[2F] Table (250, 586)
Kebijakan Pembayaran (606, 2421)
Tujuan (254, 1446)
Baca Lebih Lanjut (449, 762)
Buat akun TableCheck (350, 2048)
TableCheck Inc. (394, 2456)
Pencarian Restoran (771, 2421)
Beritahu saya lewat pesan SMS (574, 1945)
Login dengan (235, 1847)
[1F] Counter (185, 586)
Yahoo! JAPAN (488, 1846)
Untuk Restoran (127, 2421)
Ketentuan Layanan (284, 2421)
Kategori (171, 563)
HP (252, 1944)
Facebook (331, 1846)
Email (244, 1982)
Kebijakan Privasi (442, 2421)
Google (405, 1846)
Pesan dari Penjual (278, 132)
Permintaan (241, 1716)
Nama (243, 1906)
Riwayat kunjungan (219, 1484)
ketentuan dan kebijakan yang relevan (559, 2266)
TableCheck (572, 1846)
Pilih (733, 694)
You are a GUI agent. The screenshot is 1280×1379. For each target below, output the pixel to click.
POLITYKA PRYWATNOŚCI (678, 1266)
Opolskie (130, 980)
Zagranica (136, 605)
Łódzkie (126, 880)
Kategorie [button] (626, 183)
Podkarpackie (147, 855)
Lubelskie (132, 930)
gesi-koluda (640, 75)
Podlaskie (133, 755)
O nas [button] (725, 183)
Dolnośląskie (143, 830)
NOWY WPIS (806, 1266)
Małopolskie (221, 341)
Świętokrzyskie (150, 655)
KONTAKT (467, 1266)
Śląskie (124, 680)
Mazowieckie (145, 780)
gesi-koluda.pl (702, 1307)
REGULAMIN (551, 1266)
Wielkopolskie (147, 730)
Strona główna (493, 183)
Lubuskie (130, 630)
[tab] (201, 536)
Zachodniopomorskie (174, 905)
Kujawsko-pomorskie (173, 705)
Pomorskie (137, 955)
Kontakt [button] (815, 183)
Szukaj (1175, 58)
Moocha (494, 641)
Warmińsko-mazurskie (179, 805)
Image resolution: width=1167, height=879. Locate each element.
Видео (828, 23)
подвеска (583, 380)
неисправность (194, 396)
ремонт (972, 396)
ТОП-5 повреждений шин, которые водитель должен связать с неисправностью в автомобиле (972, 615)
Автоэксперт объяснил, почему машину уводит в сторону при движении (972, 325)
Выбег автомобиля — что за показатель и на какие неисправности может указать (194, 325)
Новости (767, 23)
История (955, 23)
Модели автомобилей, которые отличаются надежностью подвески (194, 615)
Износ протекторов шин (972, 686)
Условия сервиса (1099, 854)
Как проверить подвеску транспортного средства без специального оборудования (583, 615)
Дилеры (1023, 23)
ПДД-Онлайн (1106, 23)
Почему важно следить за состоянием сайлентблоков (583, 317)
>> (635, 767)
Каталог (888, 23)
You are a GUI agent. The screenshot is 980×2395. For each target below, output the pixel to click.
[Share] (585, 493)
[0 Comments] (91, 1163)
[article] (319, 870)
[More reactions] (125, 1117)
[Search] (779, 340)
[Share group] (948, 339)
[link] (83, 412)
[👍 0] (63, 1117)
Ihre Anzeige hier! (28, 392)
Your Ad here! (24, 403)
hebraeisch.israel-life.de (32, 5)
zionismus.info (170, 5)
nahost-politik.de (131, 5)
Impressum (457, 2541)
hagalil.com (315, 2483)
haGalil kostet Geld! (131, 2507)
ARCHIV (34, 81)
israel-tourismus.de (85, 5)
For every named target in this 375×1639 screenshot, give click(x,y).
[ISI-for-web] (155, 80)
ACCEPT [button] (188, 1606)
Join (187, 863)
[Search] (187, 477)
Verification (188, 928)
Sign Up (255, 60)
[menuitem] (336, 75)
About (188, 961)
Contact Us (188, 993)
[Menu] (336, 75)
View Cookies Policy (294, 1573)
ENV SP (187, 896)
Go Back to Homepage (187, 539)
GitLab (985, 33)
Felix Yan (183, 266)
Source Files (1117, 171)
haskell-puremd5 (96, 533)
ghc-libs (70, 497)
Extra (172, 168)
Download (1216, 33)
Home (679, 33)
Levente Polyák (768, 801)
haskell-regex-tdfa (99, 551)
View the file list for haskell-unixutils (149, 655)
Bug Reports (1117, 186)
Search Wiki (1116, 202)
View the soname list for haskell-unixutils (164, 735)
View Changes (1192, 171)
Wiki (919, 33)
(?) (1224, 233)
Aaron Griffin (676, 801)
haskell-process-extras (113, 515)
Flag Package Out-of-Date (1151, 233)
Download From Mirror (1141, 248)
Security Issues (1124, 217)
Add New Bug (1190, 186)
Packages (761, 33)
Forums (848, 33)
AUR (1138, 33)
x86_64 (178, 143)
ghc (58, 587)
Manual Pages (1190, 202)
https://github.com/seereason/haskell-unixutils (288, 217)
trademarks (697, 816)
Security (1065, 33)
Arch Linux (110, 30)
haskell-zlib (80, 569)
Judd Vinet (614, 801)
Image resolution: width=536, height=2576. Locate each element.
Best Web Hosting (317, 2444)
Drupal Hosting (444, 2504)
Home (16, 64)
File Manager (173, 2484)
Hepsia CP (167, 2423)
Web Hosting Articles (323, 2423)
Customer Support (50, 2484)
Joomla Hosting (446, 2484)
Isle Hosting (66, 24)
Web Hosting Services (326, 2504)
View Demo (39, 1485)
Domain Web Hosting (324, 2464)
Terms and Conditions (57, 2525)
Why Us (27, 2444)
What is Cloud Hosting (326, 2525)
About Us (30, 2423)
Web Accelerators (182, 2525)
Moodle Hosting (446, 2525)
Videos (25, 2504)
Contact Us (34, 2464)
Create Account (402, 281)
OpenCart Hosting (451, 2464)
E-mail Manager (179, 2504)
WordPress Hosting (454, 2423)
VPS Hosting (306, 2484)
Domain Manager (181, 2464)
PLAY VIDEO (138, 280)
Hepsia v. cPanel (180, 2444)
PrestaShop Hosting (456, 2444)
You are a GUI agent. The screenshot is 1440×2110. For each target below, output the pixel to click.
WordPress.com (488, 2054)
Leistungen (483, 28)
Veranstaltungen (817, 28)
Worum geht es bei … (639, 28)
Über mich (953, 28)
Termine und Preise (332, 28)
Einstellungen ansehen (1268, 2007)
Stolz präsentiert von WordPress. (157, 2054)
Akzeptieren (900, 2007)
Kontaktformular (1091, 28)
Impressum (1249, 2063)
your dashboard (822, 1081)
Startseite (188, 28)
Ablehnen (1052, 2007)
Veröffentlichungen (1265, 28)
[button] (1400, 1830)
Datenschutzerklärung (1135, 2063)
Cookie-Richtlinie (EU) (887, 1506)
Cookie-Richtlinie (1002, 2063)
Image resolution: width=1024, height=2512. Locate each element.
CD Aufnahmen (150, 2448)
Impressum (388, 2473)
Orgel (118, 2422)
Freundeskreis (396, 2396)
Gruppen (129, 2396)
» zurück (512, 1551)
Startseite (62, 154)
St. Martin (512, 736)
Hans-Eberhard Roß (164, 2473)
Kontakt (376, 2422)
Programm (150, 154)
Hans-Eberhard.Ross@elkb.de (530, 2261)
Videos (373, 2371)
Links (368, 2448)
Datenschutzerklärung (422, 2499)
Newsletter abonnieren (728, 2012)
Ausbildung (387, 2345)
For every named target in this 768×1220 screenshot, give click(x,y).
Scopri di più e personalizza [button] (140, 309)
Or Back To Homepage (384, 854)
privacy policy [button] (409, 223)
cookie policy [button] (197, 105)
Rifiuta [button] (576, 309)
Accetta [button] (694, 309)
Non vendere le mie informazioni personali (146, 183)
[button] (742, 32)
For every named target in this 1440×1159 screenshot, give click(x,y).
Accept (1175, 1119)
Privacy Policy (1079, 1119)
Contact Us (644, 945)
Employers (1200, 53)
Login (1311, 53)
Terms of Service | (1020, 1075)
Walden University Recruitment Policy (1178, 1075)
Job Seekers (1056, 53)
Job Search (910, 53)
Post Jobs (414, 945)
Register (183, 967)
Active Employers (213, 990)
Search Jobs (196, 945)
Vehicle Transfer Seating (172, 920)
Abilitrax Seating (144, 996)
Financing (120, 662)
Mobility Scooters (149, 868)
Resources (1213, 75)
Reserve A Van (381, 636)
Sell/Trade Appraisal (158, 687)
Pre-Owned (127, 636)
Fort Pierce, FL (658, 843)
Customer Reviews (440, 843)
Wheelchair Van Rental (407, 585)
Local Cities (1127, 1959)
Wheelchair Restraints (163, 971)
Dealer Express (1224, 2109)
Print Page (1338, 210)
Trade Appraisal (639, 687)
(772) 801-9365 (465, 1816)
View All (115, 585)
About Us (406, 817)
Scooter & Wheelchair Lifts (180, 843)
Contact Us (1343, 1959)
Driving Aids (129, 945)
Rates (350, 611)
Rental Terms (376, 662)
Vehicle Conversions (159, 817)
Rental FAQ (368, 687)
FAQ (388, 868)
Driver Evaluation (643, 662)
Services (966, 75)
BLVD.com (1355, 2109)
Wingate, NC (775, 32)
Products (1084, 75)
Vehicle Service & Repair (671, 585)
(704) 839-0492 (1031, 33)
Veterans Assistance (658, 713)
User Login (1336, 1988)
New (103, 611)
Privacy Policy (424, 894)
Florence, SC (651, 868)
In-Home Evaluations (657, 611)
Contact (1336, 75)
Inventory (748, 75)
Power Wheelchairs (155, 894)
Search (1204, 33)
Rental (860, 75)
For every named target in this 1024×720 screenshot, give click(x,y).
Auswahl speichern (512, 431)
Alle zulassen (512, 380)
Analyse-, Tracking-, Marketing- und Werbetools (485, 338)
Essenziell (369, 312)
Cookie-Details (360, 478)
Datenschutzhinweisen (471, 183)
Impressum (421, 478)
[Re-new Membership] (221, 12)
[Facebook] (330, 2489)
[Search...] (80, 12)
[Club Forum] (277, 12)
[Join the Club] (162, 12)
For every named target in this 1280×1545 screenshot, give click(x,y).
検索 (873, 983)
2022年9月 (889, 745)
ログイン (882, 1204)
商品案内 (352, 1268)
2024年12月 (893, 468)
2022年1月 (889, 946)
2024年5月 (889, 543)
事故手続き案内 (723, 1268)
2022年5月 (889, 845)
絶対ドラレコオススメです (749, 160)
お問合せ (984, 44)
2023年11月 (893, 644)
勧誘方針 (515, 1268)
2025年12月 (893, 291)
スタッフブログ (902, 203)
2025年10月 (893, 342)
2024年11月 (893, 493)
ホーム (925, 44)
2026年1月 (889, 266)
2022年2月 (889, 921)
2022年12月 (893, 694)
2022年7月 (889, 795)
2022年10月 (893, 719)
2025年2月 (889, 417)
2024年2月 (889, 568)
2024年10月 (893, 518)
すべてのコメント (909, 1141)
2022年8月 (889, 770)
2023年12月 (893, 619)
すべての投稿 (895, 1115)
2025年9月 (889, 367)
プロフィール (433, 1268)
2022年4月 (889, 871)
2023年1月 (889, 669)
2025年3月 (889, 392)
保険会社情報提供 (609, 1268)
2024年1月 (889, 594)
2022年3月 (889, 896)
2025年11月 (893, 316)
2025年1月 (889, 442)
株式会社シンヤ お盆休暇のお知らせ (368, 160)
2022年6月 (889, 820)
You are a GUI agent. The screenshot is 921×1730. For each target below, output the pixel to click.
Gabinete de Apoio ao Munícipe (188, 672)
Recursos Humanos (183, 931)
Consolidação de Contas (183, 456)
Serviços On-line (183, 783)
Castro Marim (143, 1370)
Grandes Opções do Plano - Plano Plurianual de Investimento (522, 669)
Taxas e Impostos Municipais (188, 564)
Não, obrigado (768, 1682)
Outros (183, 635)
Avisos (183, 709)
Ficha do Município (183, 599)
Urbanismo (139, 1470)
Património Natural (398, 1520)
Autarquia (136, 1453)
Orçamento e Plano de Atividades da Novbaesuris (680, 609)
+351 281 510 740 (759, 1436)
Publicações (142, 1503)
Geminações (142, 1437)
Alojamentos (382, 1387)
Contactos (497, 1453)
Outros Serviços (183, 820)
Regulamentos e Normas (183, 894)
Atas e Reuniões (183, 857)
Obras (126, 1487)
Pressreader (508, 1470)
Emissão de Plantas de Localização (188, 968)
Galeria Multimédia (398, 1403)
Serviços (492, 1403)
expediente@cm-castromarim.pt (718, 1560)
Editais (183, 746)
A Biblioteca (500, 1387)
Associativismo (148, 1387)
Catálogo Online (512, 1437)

────────────────────

Go through the listing above and copy out, in full, each line that contains the string "Seating". Matching is case-sensitive.

Vehicle Transfer Seating (172, 920)
Abilitrax Seating (144, 996)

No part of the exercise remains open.